Consignes:
Affichez à l'identique les lignes des données en partant de la première et en vous arrêtant après celle qui contient "Looking at the". Laissez les images de côté.

Entrées de données enregistrées:
::::::::
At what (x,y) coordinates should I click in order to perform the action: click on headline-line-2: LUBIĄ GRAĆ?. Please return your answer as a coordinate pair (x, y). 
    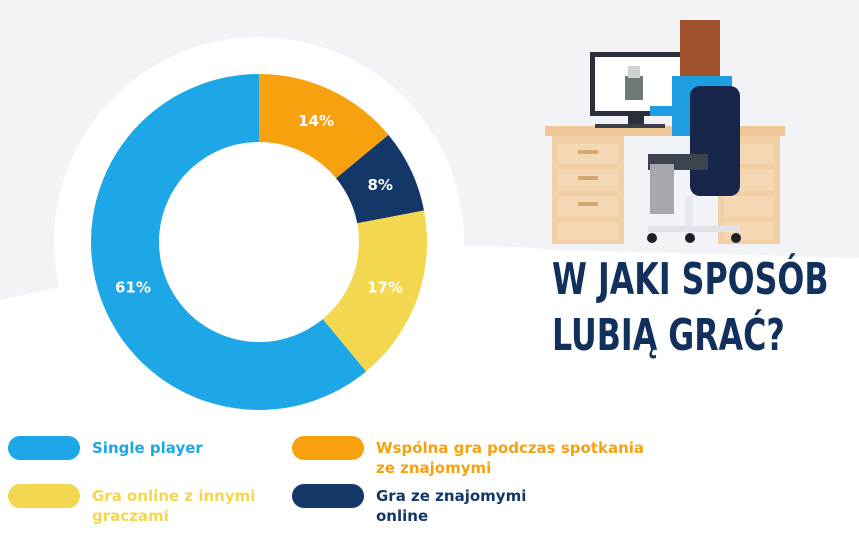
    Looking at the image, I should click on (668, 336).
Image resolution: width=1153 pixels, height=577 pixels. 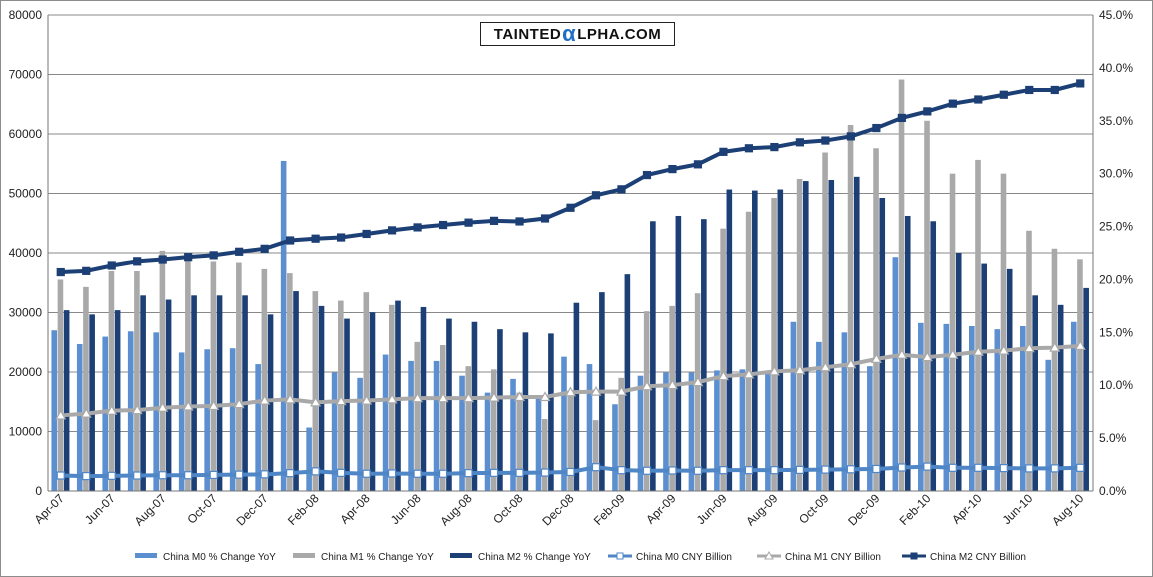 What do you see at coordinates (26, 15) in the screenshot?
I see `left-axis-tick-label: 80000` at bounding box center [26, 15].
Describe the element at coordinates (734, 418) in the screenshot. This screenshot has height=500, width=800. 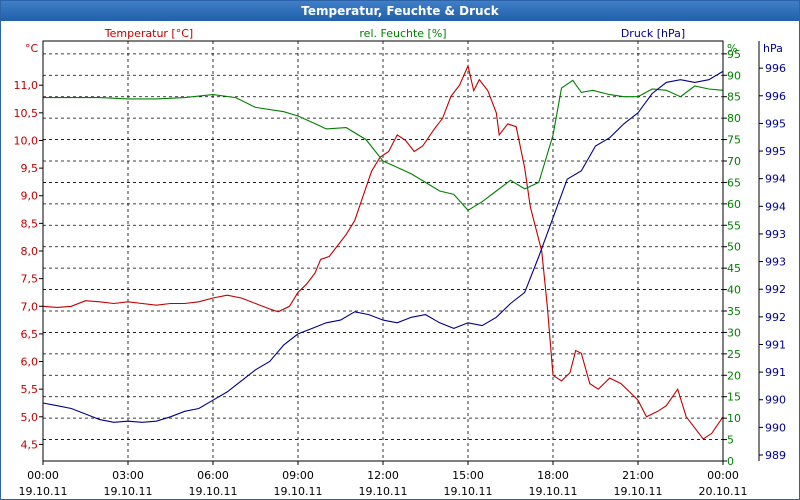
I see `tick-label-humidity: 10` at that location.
::::::::
Votre solution:
At what (x,y) coordinates should I click in order to perform the action: click on headline-line-2: LUBIĄ GRAĆ?. Please return your answer as a coordinate pair (x, y). 
    Looking at the image, I should click on (668, 336).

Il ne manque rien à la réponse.